**WHAT THIS TASK INVOLVES**
What is needed is the run of lines from the one with "Click the vertical three-dot splitter handle" through the close of the data, set down exactly.
----------
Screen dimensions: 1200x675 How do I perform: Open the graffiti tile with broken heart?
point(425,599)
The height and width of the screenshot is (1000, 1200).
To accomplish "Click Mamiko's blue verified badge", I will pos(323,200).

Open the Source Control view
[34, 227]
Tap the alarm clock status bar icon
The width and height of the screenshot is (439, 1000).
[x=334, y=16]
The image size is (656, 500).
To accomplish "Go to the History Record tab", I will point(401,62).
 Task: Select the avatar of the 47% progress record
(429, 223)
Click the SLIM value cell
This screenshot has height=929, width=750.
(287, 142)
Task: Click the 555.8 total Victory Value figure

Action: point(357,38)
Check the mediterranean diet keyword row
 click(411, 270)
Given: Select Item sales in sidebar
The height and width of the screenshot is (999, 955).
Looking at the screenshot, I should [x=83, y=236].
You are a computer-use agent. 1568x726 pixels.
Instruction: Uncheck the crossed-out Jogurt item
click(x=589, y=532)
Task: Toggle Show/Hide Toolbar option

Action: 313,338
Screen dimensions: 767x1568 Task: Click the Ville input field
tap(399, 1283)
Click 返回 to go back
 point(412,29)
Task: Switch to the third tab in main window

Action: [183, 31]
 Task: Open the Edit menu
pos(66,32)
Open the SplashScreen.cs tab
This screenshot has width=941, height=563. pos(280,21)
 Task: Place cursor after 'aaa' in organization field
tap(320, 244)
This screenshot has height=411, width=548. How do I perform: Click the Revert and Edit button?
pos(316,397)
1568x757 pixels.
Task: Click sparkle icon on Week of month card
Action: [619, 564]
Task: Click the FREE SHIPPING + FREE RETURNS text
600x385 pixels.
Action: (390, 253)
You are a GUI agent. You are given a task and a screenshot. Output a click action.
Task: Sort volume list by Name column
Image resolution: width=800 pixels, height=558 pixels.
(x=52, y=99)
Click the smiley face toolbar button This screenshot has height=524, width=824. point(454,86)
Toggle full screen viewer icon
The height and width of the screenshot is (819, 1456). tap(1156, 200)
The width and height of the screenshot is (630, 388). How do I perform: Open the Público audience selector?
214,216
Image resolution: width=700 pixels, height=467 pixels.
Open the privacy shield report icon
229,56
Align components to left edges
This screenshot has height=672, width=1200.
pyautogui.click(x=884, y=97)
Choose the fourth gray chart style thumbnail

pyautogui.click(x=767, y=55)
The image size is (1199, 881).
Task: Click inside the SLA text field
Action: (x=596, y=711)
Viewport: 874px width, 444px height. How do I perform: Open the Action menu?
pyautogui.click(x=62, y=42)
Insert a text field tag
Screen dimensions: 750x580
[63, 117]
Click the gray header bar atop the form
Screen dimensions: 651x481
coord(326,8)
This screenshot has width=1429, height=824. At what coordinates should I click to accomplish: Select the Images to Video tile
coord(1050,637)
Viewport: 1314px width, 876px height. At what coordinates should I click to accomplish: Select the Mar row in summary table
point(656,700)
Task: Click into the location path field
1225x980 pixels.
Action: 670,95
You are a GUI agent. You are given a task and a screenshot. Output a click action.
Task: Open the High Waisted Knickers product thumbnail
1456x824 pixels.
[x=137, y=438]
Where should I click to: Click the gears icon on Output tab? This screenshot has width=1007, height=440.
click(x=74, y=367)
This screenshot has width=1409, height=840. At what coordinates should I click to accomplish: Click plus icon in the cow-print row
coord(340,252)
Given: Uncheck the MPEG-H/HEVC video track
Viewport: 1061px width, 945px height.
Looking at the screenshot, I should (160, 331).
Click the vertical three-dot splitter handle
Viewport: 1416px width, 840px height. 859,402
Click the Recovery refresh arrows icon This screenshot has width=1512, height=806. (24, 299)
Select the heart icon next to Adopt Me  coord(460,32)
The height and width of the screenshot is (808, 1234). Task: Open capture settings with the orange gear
----------
**EXERCISE SOLUTION**
Click the vertical three-dot splitter handle
Viewport: 1416px width, 840px height. 859,402
Click the Recovery refresh arrows icon This screenshot has width=1512, height=806. (24, 299)
Select the heart icon next to Adopt Me  coord(460,32)
The height and width of the screenshot is (808, 1234). Task: Open capture settings with the orange gear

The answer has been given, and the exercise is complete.